Problem to solve → Please return only the lines from the one with "Image resolution: width=479" through the final line of the data, unchanged, with pictures omitted.

Listed records →

#####

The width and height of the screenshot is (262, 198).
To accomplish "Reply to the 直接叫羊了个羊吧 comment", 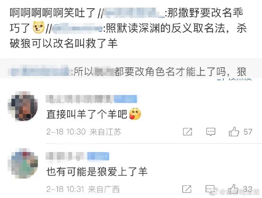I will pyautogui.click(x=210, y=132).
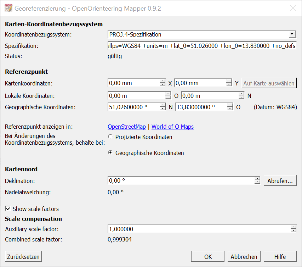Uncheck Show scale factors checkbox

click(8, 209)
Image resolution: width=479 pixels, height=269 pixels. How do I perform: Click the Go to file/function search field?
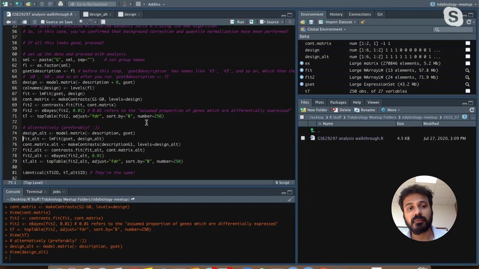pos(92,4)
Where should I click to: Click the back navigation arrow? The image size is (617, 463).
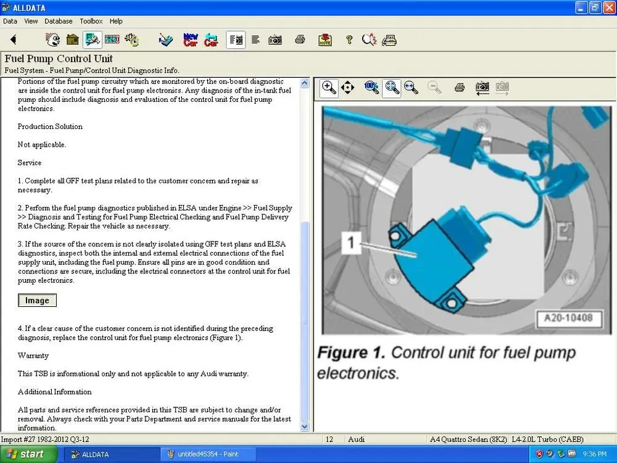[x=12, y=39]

#####

Result for this exercise →
Image resolution: width=479 pixels, height=269 pixels. How do I perform: Click the Go to file/function search field?
pos(92,4)
Where should I click to: Click the back navigation arrow? The image size is (617, 463).
[x=12, y=39]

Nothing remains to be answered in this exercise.